- WHAT TO PRODUCE: If a line in the data below holds the word "computer", copy it.

- EXERCISE MATERIALS:
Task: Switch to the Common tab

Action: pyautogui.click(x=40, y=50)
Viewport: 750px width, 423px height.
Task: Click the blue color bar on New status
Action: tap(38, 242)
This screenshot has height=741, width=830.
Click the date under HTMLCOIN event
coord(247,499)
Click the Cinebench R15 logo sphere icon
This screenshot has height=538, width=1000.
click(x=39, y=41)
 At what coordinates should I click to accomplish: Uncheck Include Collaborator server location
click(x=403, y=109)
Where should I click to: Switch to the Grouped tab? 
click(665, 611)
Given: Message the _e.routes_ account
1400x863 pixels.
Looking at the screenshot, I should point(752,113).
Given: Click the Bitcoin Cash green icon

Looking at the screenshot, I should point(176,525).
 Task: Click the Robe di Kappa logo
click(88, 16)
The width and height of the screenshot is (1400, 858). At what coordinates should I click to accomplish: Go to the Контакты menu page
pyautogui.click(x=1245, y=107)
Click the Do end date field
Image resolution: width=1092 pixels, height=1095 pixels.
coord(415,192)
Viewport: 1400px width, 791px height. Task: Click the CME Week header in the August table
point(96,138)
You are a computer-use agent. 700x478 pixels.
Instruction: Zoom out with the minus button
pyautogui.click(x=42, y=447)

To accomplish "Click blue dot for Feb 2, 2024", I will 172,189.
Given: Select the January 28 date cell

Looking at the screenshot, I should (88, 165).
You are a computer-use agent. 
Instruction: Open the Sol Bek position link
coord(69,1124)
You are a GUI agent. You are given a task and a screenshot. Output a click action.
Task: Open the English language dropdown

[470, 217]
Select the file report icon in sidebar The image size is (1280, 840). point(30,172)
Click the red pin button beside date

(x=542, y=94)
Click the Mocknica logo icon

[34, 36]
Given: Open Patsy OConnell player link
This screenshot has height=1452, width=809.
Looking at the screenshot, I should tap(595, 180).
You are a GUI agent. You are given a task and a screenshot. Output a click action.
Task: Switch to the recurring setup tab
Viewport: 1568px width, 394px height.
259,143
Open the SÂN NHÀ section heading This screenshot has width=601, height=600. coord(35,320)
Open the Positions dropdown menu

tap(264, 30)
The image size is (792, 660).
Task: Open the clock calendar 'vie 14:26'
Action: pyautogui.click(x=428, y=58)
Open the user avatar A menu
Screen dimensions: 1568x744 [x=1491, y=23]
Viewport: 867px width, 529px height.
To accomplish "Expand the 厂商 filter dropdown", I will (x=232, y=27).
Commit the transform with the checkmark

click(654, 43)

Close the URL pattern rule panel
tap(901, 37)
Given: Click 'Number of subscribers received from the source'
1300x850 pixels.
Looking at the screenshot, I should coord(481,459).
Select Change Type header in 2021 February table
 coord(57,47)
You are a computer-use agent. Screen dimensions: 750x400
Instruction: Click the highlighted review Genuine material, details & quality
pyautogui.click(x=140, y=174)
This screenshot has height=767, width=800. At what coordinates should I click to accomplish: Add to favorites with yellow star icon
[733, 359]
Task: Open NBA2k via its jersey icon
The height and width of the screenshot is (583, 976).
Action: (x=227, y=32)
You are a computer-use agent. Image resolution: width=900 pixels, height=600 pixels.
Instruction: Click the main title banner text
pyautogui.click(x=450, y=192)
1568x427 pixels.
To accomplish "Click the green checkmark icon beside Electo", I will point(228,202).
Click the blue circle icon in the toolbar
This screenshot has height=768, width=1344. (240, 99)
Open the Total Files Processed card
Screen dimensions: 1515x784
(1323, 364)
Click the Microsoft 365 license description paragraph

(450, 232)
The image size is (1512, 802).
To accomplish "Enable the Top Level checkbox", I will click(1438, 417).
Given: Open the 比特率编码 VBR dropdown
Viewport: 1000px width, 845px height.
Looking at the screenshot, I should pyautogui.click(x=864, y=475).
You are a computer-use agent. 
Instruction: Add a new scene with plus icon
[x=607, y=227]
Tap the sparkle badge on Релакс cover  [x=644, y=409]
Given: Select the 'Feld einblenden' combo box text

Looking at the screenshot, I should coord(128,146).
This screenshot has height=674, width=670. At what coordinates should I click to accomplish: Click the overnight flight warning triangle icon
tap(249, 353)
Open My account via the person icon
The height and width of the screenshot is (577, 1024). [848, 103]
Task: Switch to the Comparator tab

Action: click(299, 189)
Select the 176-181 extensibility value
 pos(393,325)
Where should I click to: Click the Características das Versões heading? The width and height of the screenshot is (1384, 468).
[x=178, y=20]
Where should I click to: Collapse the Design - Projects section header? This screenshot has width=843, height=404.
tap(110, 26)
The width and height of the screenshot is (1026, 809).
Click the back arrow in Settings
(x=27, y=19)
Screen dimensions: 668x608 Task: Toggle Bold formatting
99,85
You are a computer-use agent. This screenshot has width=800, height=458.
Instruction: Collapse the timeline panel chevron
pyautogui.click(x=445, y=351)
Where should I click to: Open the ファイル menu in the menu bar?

- ANSWER:
You are a computer-use agent. 700x478 pixels.
You are a computer-use agent. 
You are a computer-use agent. Screen dimensions: 750x400
You are a computer-use agent. Image resolution: width=900 pixels, height=600 pixels.
You are a computer-use agent. 
You are a computer-use agent. This screenshot has width=800, height=458.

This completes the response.